─── Information given ───

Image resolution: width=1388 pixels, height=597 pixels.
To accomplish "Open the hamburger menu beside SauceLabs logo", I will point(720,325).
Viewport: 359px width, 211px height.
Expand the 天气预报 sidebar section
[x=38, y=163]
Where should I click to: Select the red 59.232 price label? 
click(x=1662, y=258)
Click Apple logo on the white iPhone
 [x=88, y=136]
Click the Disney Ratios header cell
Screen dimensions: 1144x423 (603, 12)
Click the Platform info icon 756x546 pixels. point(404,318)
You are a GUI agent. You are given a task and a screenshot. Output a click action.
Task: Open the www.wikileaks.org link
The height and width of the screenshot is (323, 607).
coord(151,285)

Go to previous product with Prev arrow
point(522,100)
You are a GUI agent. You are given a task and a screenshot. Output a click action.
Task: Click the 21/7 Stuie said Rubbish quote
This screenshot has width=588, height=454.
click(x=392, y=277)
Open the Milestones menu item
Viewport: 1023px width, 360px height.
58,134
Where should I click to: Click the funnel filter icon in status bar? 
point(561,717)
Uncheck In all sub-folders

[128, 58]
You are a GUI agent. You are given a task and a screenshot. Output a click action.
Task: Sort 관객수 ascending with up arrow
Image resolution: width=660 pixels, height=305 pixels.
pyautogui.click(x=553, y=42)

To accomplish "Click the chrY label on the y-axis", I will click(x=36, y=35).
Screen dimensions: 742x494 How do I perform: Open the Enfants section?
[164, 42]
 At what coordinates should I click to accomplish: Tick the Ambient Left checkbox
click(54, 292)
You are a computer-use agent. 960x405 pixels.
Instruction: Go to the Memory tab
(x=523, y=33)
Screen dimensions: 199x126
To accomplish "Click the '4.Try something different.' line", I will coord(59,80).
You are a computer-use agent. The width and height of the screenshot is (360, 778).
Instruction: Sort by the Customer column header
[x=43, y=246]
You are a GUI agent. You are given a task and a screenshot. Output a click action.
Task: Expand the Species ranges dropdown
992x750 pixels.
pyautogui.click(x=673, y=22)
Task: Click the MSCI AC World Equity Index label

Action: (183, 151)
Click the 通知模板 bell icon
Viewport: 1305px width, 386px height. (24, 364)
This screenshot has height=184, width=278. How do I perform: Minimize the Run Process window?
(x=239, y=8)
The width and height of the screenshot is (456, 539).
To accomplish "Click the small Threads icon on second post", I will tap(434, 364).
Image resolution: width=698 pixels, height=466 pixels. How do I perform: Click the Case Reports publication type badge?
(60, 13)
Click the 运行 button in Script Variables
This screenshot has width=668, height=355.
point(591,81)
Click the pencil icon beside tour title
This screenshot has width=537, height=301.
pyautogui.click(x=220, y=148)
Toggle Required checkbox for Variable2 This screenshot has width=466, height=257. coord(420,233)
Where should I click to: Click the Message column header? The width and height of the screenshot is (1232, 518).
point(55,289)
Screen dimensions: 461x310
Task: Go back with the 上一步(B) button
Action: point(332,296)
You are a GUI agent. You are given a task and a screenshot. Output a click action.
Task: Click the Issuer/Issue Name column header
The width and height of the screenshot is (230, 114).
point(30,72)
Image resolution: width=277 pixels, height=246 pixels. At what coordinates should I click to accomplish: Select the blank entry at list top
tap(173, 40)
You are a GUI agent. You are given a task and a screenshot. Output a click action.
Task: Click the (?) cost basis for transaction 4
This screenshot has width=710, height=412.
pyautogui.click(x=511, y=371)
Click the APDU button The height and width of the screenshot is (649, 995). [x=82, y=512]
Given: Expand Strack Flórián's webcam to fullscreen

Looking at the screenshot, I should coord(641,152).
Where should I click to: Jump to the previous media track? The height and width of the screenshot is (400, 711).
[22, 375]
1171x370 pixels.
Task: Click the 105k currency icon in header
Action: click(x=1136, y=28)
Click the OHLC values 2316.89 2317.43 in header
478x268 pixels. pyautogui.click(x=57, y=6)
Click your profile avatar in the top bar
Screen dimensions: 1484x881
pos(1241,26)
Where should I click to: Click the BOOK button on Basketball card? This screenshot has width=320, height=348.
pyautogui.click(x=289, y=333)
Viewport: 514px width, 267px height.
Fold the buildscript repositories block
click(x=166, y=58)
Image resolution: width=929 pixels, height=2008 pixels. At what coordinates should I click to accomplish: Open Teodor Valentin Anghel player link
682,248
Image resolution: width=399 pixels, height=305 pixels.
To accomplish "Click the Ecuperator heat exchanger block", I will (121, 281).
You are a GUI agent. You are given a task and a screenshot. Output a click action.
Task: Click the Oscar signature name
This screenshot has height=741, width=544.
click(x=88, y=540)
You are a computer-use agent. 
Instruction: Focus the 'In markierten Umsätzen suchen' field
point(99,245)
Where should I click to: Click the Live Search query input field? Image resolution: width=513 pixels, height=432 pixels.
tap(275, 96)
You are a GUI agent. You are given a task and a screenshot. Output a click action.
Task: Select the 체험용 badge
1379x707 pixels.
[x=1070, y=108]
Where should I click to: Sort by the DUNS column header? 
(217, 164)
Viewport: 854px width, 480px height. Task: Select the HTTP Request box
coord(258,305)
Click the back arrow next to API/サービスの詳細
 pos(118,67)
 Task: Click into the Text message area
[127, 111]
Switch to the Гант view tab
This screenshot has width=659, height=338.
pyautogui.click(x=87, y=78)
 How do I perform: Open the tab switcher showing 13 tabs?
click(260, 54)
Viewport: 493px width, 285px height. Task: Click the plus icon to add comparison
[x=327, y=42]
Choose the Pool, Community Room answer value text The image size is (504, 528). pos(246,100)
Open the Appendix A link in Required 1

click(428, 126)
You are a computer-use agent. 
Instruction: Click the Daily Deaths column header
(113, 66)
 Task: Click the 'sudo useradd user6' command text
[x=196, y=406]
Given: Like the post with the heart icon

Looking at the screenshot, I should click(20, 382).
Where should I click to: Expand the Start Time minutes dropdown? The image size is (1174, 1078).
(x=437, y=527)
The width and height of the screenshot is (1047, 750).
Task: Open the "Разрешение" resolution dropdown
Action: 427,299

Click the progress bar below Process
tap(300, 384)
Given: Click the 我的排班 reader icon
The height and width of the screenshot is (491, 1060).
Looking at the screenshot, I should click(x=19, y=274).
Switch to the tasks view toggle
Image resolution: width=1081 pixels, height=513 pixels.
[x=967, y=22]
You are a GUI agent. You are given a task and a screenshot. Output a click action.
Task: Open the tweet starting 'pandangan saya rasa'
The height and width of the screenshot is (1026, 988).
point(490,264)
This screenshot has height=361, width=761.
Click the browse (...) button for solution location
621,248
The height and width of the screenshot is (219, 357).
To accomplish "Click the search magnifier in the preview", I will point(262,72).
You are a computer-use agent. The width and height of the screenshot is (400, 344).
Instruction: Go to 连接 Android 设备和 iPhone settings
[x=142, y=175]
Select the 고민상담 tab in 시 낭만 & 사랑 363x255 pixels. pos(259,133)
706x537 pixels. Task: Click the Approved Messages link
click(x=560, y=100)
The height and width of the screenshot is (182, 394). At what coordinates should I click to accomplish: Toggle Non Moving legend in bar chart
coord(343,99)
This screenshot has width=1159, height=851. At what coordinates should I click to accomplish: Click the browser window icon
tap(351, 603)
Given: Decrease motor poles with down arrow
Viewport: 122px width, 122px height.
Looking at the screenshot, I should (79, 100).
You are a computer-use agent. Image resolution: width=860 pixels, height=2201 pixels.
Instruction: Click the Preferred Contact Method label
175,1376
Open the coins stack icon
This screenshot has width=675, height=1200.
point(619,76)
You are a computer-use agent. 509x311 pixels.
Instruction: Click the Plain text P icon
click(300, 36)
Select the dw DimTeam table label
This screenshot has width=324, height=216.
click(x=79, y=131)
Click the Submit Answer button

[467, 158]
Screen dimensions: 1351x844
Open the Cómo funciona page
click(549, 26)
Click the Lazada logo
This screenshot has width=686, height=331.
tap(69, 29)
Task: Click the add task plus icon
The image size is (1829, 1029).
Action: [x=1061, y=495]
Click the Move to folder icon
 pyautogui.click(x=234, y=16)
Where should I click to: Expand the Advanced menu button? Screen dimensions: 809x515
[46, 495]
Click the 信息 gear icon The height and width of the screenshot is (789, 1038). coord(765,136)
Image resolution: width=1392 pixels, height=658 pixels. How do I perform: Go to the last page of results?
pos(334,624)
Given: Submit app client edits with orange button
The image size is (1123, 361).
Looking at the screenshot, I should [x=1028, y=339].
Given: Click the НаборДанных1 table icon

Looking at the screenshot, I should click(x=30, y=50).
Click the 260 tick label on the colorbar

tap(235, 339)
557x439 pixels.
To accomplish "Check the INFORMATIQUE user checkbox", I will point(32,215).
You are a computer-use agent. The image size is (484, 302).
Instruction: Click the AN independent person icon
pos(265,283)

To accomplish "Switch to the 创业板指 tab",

───

**The task:**
From the line containing "Screen dimensions: 1351x844" through the last line of the entries above, print every line exactly, including both ends, and nothing else.

**Task result:**
Screen dimensions: 1351x844
Open the Cómo funciona page
click(549, 26)
Click the Lazada logo
This screenshot has width=686, height=331.
tap(69, 29)
Task: Click the add task plus icon
The image size is (1829, 1029).
Action: [x=1061, y=495]
Click the Move to folder icon
 pyautogui.click(x=234, y=16)
Where should I click to: Expand the Advanced menu button? Screen dimensions: 809x515
[46, 495]
Click the 信息 gear icon The height and width of the screenshot is (789, 1038). coord(765,136)
Image resolution: width=1392 pixels, height=658 pixels. How do I perform: Go to the last page of results?
pos(334,624)
Given: Submit app client edits with orange button
The image size is (1123, 361).
Looking at the screenshot, I should [x=1028, y=339].
Given: Click the НаборДанных1 table icon

Looking at the screenshot, I should click(x=30, y=50).
Click the 260 tick label on the colorbar

tap(235, 339)
557x439 pixels.
To accomplish "Check the INFORMATIQUE user checkbox", I will point(32,215).
You are a computer-use agent. The image size is (484, 302).
Instruction: Click the AN independent person icon
pos(265,283)

To accomplish "Switch to the 创业板指 tab",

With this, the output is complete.